> No exceptions
> Exceptions are also a side effect handled by the type
> system. We know our function is pure and won’t throw
> an exception.
> The input can either be true or false. Once you have
> tested the result of these two possibilities, you
> have the holy grail. No exceptions, no infinite
> loops, no incorrect results, no errors.
You're right about the bottom input. I'll add it to the article.
Prelude> head 
*** Exception: Prelude.head: empty list
Either way, pure code can throw exceptions in Haskell. Consider division by zero for example.
Prelude> :t error
error :: [Char] -> a
Prelude> :t undefined
undefined :: t
Prelude> :t assert
assert :: Bool -> a -> a
Prelude Control.Exception> :t throw
throw :: Exception e => e -> a
I wasn't aware of 'throw' and that certainly weakens my argument. You could maybe argue it is an escape hatch in the same vein as unsafePerformIO, but I don't know how it is viewed by the community.
You could argue I'm playing word games here, and I have some sympathy for that argument. What I wanted to get across is checked exceptions ala. Java (although they are too commonly bypassed in that example).
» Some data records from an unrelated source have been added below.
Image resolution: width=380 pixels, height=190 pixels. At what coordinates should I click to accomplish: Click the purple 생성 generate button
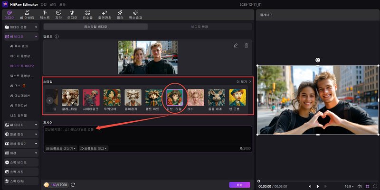[239, 185]
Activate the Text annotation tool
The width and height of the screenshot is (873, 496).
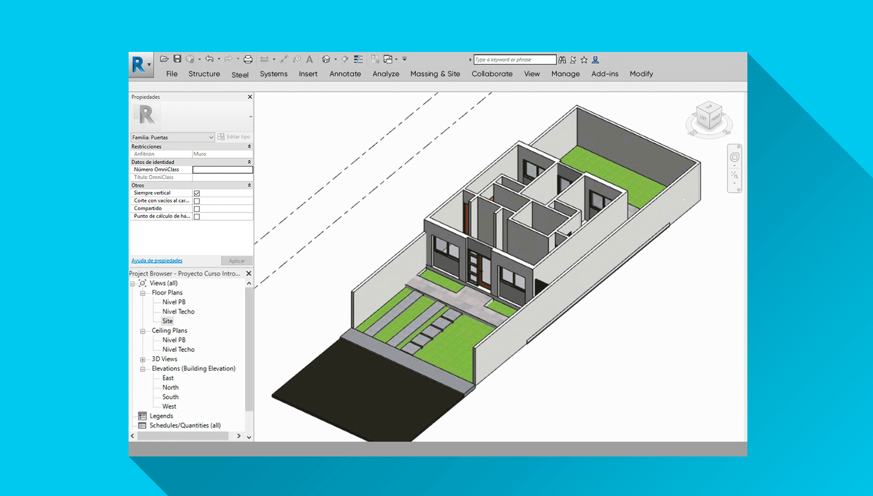coord(310,59)
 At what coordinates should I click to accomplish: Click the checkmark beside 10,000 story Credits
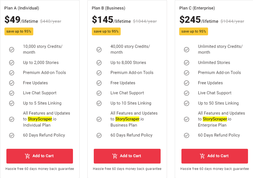click(12, 49)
Maybe moving it to the documentation section is a good compromise.
Okay, but in the case of GHC you actually can recover from them.
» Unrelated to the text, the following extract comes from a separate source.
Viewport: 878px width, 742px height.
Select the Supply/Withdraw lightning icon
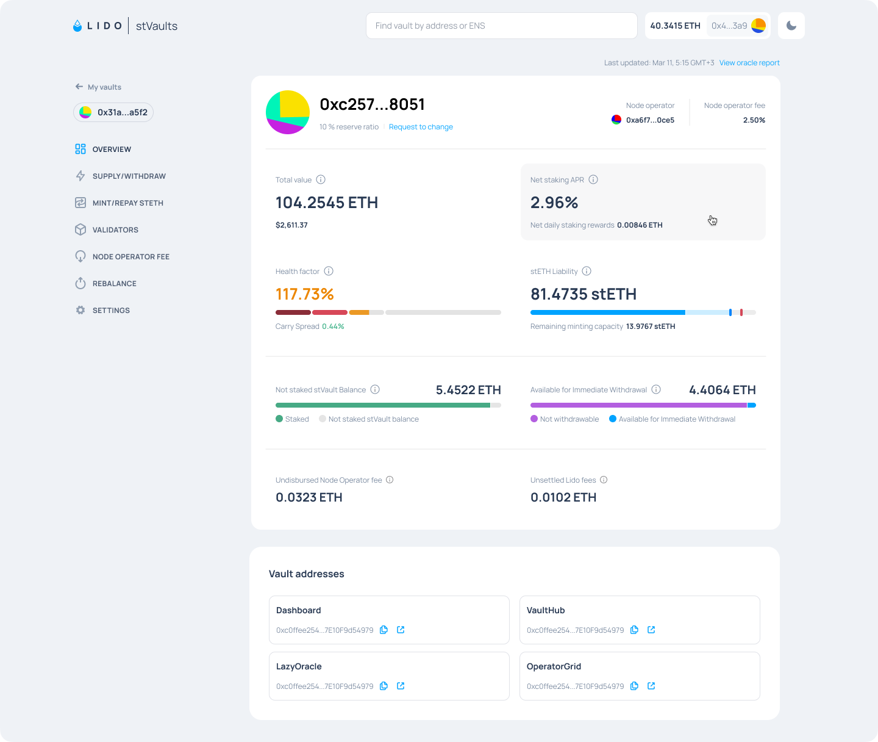point(81,176)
> I wasn't aware of 'throw' and that certainly weakens my argument. You could maybe argue it is an escape hatch in the same vein as unsafePerformIO, but I don't know how it is viewed by the community.
Asynchronous exceptions are pretty widely accepted as the way to interrupt a long-running pure computation. `error` is pretty widely used on identifying programming errors and pretty well reserved to that case. There is some dispute over whether exceptions or Either is more appropriate to dealing with exceptional conditions in IO; more reluctance around exceptions for reporting exceptional conditions outside of IO (partly because of the "only catch in IO" restriction, and substantially because we have other, good methods).
> What I wanted to get across is checked exceptions ala. Java (although they are too commonly bypassed in that example).
I'd like to see some language flesh out checked exceptions with parametric polymorphism. Alack, this is not what Haskell has (yet?) done.
For synchronous exceptions Haskell is sort of middle-of-the-road, differing from other languages mostly in providing other options that are substantially better for many use cases.